Why, in brief, does faith still have a chance? I would say the following: because it is in harmony with what man is. Man is more than what Kant and the post-Kantian philosophers wanted to see and concede. Kant himself must have recongnized this some way with his postulates.
For those who believe in papal infallibility and literal biblical truth, Ratzinger – Pope Benedict XVI – is your man. You could not ask for a more forceful advocate. For the rest of us who are infected by the prevailing relativism and harbor uncertainty I can recommend Doubt, a History by the poet and scholar Jennifer Michael Hecht. In this ambitious book Hecht surveys almost three millenia of human history seeking evidence of the common thread of doubt across many different cultures. Kant makes a brief appearance on page 367.

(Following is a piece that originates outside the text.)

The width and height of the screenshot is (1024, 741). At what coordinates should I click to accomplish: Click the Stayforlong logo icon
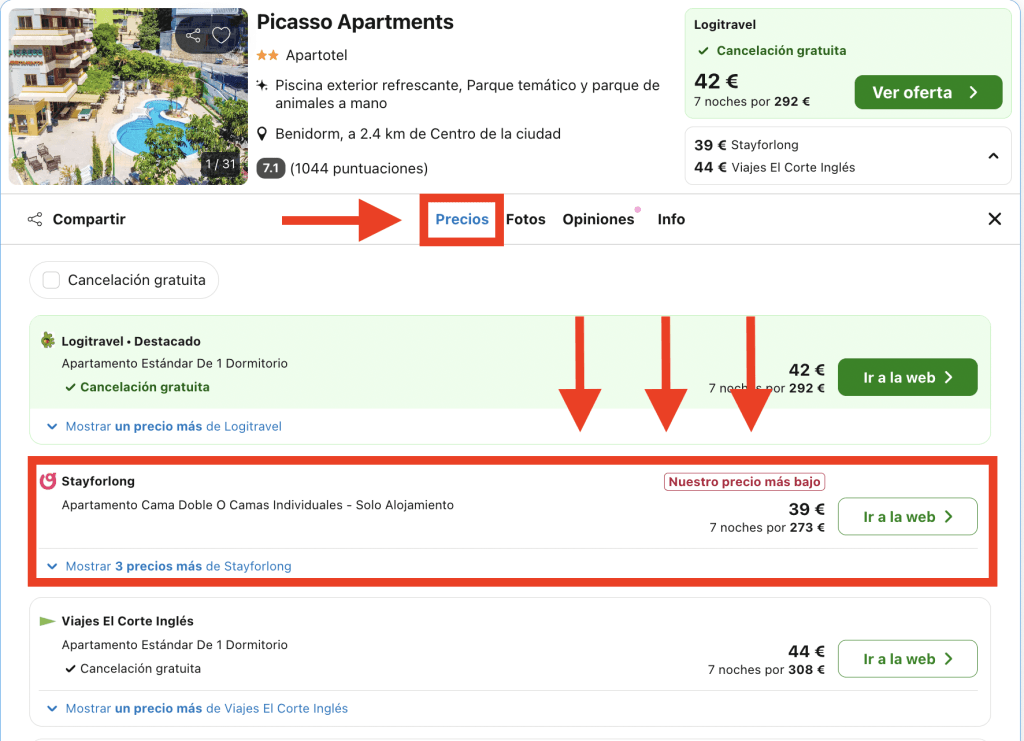pos(48,481)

Kant so fully demolished the last remaining philosophical proofs of God that Mendelssohn called him "the all destroyer." and the name stuck. Kant would be a major figure of doubt, but the man himself was a believer. He thought that moral feelings were a hint from the unknowable world, and because of our total lack of knowledge of that real, noumenal world, one might as well choose to believe that there is a God out there. He revolutionized philosophy without having to shift in his pew.
One comes away from Hecht’s book with a great appreciation of the skeptical intellect that stops at nothing in pursuit of truth. The mind that is frozen in certainty – Ratzinger’s dogma – is much less appealing – at least to me.